Data on Friday showed U.S. consumer sentiment jumped to a 15-year high in early May on growing confidence over the economy’s outlook, though much of the surge was recorded before the trade war escalation.
The dollar has also benefited as a safe-haven currency even with the United States and China locked in a trade dispute. It was bolstered on Thursday by data that showed U.S. homebuilding increased more than expected in April.
China’s central bank will use FX intervention and monetary policy tools to ensure the yuan does not weaken past the 7-per-dollar key level in the immediate term, three people familiar with the central bank’s thinking said.
Even brief look at events of this week gives clear picture who gets the earn. Another reason, why we had doubts on EUR bullish perspective last week is speculative positions on EUR. CFTC shows that they stand bearish and not diminished, so traders keep shorts at the same amount. They are not ultimately bearish and pretty much room for drop still, but they are stable. This fact provided confidence last week.
Source: cftc.gov
Charting by Investing.com
At the end of fundamental part we would like to share with some extractions from last Fathom consulting report. They update their view on perspective of global financial crisis in 2020-2021 and some statements have importance for us as well. Following the link, you read the whole report, while we provide just few fragments here.
How likely is a repeat of the 2008 global financial crisis? (By Fathom consulting)
There is a pronounced risk of a global recession during the next two years. But, if it comes, will it be a ‘normal’, V-shaped recession or a more L-shaped financial crisis, replaying what happened in 2008/09?
Despite high levels of debt, globally, we found that the risk of a US-led global financial crisis is much lower now than it was back in 2007 — though certain individual economies might not be immune.
When the US sneezes the rest of the world catches a cold. That metaphor generally holds both for the US economy and the US financial system, given their respective size and importance in the world. And the epicentre of the global recession of 2008/09 was the US economy and its banking sector.

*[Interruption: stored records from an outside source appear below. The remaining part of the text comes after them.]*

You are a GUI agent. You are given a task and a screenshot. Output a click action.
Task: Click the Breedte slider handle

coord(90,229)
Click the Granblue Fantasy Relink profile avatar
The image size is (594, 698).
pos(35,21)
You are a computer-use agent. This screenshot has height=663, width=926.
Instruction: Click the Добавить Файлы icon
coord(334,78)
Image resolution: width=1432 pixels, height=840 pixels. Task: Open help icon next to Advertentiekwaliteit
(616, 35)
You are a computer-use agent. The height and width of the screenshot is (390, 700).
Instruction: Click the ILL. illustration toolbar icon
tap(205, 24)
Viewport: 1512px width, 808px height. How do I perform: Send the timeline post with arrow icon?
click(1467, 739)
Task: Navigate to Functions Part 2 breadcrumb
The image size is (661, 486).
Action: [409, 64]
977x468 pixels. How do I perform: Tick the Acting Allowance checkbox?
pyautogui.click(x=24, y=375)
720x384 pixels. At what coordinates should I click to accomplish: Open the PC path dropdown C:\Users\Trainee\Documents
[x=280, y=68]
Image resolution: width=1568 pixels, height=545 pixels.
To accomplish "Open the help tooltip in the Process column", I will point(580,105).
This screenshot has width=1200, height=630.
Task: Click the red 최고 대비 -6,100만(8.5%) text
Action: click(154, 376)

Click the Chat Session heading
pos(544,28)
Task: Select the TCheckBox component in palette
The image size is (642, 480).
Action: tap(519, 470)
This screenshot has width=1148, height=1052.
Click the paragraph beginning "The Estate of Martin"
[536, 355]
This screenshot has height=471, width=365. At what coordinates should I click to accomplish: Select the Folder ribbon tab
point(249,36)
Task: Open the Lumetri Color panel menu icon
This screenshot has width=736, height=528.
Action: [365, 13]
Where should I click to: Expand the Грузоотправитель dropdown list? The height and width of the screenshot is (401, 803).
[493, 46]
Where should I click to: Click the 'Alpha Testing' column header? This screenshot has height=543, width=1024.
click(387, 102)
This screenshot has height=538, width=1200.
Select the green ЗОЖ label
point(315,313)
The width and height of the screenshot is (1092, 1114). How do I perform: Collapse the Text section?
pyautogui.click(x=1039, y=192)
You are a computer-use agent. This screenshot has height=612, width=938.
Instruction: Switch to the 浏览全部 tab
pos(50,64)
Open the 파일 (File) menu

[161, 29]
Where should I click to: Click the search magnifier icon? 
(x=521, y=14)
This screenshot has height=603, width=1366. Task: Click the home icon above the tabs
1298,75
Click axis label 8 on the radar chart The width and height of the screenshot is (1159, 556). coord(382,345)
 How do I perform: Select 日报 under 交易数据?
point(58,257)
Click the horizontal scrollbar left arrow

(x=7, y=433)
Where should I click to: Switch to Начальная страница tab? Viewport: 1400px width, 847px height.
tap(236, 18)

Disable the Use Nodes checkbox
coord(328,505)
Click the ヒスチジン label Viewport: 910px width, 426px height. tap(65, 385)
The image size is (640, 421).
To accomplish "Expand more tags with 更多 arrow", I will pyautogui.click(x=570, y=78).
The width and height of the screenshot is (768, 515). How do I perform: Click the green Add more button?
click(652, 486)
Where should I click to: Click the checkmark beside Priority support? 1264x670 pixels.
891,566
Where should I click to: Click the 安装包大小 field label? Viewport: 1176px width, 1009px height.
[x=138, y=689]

Until around the turn of this year, Fathom’s view was that a ratcheting up of US interest rates on the back of overheating and rising inflationary pressure would tip the US economy into recession again in 2020, dragging down the global economy with it. But with US inflation still sluggish (despite a strong labour market) and the Fed now showing a much more dovish face than last year, this is no longer our central scenario; but it is still the principal risk in our global outlook. The bad news is that a US-led global recession in 2020 is still a possibility; the question is whether that would lead to a 2008-style global financial crisis. The answer: a qualified “no”.
There might be a recession, and it might be led by the US, but it is unlikely to be a financial crisis like 2008/09, for five reasons:
The bottom line is that the US, the country that could tip the global economy into a recession, is less likely to experience a banking crisis now than it was in 2007. It may be smaller than China, and the risk of a banking crisis in China has increased. But the US has by far the largest and most globally integrated financial market — accounting for 35% of global market capitalisation and more than half of the MSCI All Country World Index. China’s financial system is smaller and less integrated into the global financial system than the US, which suggests that the potential negative financial spillovers from China are likely to be less than those from the US. China’s loose lending standards and doubling down on old growth methods are building up financial problems, but we do not expect the country to enter recession or experience a financial crisis within the next year or so.
For a global banking crisis to occur, we would need to see risk increase in the systemically important nations. That would be the corollary of another private credit cycle, which would last a few years and would be associated with a bull market in equities for that period. It might happen — but if it does, we will experience at least one more party first.
Technicals
Monthly
This week EUR has spent in the range of previous swing, no impact on long-term charts, such as monthly and weekly. On monthly chart price action stands inside the April, still. Trend is bearish by MACD. So, here we keep our view the same and gravitate more to bearish perspective.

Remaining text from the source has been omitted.